### Assigned task
In the hospice text, change "midwife" to "doula" and write out the stretch from "Likening to a" through "we call death.".
** Opening Text shown block **
Seven years ago, I knew I had come home to a type of nursing that offered me my greatest work satisfaction.

Hospice is often noted as a type of work that is a privilege. We are meeting individuals at a very intimate time in their lives in their home setting to assist them in preparing for life's greatest journey toward death. Reassuring them that along with the hospice team, one need not suffer or be alone. Death is not a failure but a transition that can be prepared for and supported.

Likening to a midwife, we neither hasten nor prolong the dying process. Through understanding and management by many disciplines, the hospice team can prepare for what some say is the birth we call death.

When I first started in hospice, I used to meet families who said their doctor had just told them there was nothing more they can do. To expand on that statement I would say there might be nothing more that can be done to cure or stop the disease process but there is a lot of care that can be offered to you, the individual and support for you, the caregiver.

Thankfully, we are moving towards distinguishing between definition of the end of treatments and the beginning of need for more care. And through education and promotion, people are empowered to talk about death and dying and choices they have for care. Hospice is one of those choices!

Proper use of pain and symptom management techniques are only part of the tools supporting the dying process. As a member of the hospice team, we can assist in coming to an understanding of the person's unique emotional and spiritual and physical characteristics that make up the dying process. Though all of us die, no one death experience is alike. With a supportive environment and knowledge of tools to aide in care, death can be as gentle as a flower folding in on itself, without crisis or trauma. And the grief shared and supported can be just as natural. Hospice may not ever be all things to all people, but the basic promise of not dying alone and not dying in pain is worth exploring sooner rather than later.
** Closing Text shown block **
** Opening The data block **
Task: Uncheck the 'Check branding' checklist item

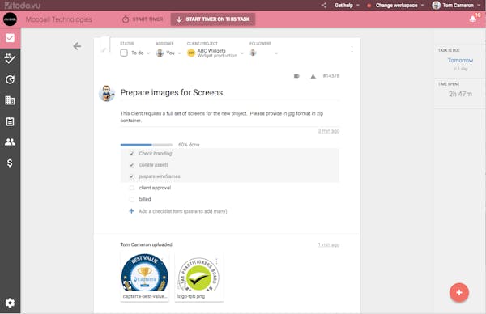Action: pos(132,154)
** Closing The data block **
### Response for this exercise
Likening to a doula, we neither hasten nor prolong the dying process. Through understanding and management by many disciplines, the hospice team can prepare for what some say is the birth we call death.